La política y la prosperidad son dos cosas tan distintas que no deben ni
contradecirse, al menos en principio; sólo que los principios son abstractos,
no reales, y es sólo por eso desconocen la contradicción alevosa. En realidad,
el ser humano no es equilibrado sino compulsivo, y su racionalidad sólo
justifica (explica sus compulsiones; no las determina, que sería el único modo
en que los principios podrían cumplirse rigurosa y naturalmente.
Una conseja bíblica dice que nadie puede servir a dos amos, pues
traicionará a uno en favor del otro; explicando que no se debe a un problema moral
de lealtad, sino de capacidad e intereses, siempre personales. Es decir, el ser
humano actúa en función de sus intereses, que satisface en orden de prioridad; pero
en una tensión en que siempre se impone la más inmediata sobre la menos
inmediata, la más práctica sobre la menos práctica. Eso no es gratuito, sino
que es el modo en que se resuelve la existencia de modo natural; como una
determinación que trasciende lo humano, y que tampoco por gusto ha quedado
codificada en todos los sistemas morales.

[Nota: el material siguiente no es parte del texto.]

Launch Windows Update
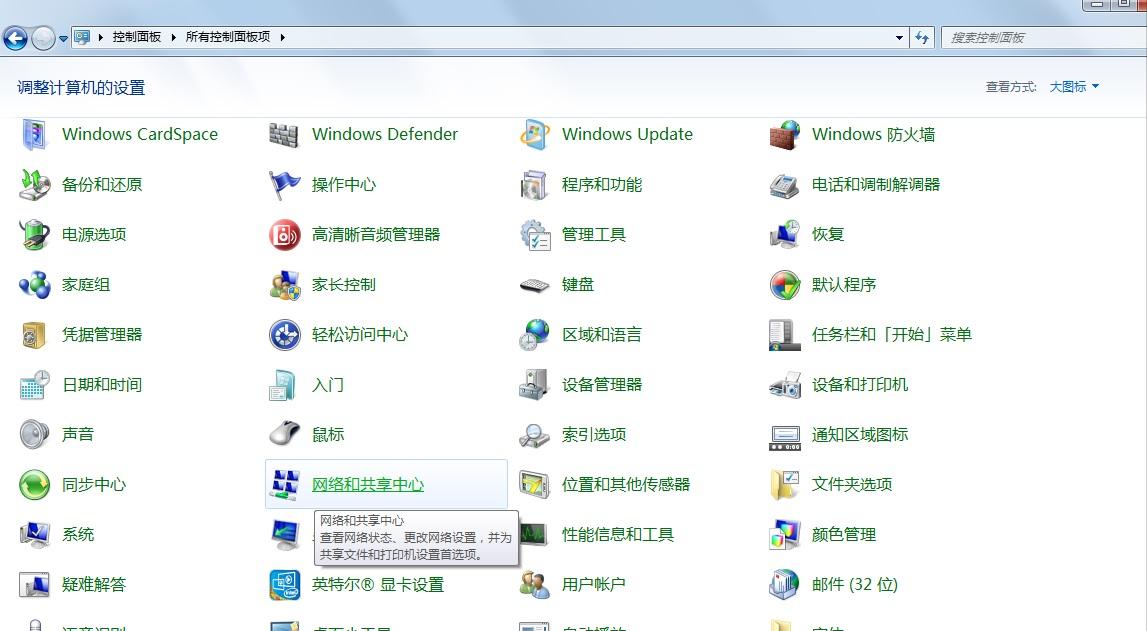Viewport: 1147px width, 631px height. coord(626,134)
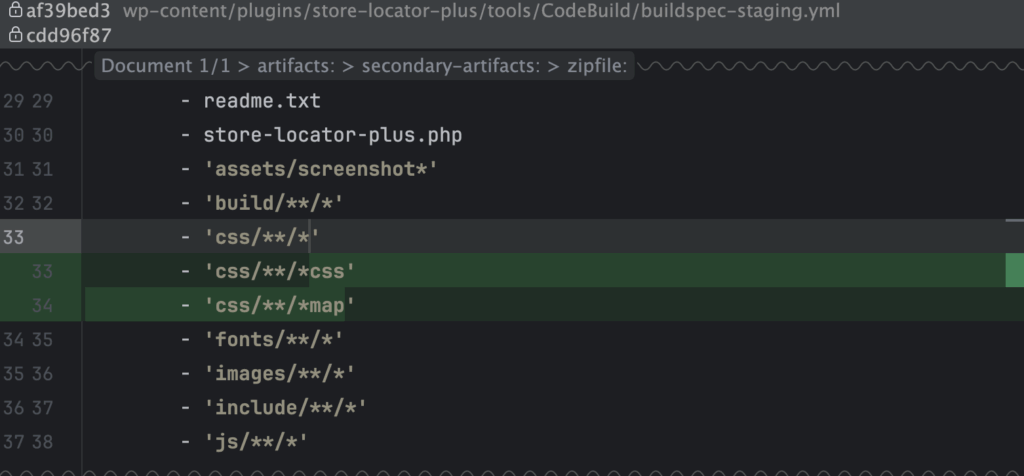The image size is (1024, 476).
Task: Click the 'js/**/*' line
Action: 255,441
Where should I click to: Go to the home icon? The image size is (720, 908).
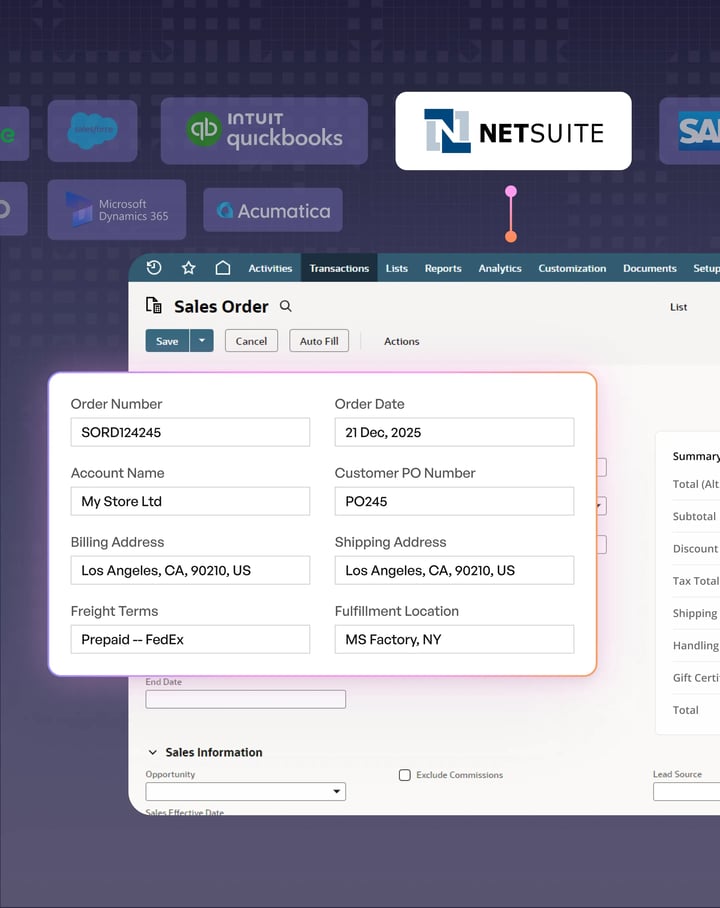coord(223,268)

Por supuesto, la pretensión de que esto se puede obviar proviene de la
misma soberbia del espiritualismo; que arribara a la modernidad identificando a
la Razón con el Espíritu que los separaría de lo animal, como racionalismo. Pero
eso explica la sistemática corrupción de los políticos, no más separan en su
especialización funcional; desarrollando intereses propios, que bien pronto los
distingue del resto de los mortales por los que dice luchar.
De ahí la extraña paradoja de que sólo los burgueses se dedican a la lucha
por los pobres, no los pobres mismos; y ni siquiera los burgueses de primera
generación, que tuvieron que esforzarse a la acumulación de capital; sino los
de la segunda generación, que desconociendo ese esfuerzo y sin necesidades
reales deben crearlas, para cubrir su vacío existencial. Los pobres tienen demasiados
problemas inmediatos para ir tras abstracciones, y esa es la razón de que deban
ser convencidos de estas; y luego aún deben ser vigilados, para que no abusen
de un sistema que se torció como principio para su supuesta protección.
No es que toda esa distorsión se pueda evitar, pero sí sirve para
comprender la naturaleza del problema; que es como único se puede arreglar,
evitando a esa segunda generación burguesa el vicio de sus abstracciones.
También, para reconocer al futuro demagogo en el carismático líder que prospera
mientras lucha por los otros; y que no se da cuenta de cómo repite los vicios
que critica, hasta invocando el mismo principio de la superioridad moral.